A Carolina è dedicata la prima legge in Europa sul cyberbullismo approvata all’unanimità il 17 maggio 2017 ed entrata in vigore nel giugno 2018. A seguito del suo caso per la prima volta si è avviato un procedimento europeo che ha stabilito una correlazione tra condotte distorte, alcune considerate criminali, e il fenomeno del bullismo e del cyberbullismo determinando con chiarezza che tali atti non possono essere accettati semplice goliardia.
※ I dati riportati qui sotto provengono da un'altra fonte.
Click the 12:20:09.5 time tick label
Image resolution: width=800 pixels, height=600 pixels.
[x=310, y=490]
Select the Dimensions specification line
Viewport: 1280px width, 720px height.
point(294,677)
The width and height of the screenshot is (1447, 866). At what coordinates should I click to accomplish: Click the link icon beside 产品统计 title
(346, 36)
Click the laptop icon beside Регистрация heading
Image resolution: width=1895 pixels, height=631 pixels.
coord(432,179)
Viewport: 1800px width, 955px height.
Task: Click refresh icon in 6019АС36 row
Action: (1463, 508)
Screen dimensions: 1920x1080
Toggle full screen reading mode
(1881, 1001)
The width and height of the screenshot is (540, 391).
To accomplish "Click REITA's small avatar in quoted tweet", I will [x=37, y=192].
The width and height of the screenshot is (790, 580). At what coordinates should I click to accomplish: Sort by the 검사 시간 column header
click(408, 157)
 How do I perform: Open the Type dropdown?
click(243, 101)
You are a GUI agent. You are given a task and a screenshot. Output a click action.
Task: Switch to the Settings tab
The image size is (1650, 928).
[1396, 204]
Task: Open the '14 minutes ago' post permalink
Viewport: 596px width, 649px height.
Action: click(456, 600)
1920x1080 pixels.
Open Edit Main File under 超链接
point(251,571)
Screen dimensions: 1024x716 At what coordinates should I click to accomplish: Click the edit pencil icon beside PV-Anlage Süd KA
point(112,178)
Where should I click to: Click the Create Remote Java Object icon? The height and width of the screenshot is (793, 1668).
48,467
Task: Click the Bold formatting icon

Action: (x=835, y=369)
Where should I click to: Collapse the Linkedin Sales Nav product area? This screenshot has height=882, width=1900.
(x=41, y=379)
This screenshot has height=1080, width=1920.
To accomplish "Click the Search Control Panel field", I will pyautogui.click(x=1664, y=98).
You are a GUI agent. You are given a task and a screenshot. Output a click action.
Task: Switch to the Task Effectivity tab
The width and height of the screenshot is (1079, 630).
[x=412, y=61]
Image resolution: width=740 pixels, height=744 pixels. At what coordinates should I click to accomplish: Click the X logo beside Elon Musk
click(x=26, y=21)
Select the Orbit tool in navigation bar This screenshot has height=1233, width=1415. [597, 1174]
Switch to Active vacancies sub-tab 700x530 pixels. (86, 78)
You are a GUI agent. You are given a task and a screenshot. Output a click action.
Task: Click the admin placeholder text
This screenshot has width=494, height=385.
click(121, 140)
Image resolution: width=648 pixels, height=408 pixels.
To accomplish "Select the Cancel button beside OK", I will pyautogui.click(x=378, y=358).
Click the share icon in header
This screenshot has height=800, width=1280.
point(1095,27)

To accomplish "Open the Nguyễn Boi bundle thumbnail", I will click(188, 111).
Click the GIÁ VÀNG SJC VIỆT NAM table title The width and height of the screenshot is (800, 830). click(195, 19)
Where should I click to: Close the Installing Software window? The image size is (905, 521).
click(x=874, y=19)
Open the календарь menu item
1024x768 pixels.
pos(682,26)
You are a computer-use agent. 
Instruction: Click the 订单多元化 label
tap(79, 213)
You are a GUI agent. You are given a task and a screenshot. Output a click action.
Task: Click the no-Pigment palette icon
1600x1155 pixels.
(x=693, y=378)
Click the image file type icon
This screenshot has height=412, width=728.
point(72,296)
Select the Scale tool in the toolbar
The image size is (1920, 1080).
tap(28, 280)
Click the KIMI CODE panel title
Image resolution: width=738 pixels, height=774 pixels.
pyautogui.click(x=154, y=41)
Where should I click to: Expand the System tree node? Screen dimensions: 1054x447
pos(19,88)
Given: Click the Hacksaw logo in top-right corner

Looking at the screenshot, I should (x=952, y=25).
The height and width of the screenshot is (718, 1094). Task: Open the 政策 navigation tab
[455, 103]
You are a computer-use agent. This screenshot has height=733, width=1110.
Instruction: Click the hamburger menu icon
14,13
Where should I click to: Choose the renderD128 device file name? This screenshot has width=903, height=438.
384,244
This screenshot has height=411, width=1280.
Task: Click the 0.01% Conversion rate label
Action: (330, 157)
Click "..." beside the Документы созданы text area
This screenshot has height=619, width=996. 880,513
Tutti i ragazzi all’epoca minorenni tranne uno, che aveva già patteggiato un anno e 4 mesi, hanno dichiarato la propria responsabilità e sono stati condannati ad attività socialmente utili, misura alternativa al carcere per un periodo tra i 15 e i 27 mesi.

Da sapere: la Fondazione Carolina Onlus

L’azione di Fondazione Carolina Onlus poggia sui pilastri della prevenzione attraverso la formazione, la sensibilizzazione e la ricerca, con lo studio e il monitoraggio dei nuovi fenomeni. Lavora con il supporto di team interdisciplinari per interventi anche diretti in presenza di casi gravi, soprattutto se coinvolgono minorenni. Le competenze riguardano l’ambito educativo, psicologico, legale e comunicativo e quando necessario si interfaccia con le forze dell’ordine e il sistema sanitario nazionale. È stata fondata da Paolo Picchio, papà di Caterina che non resse alla vergogna del bullismo on line e si tolse la vita.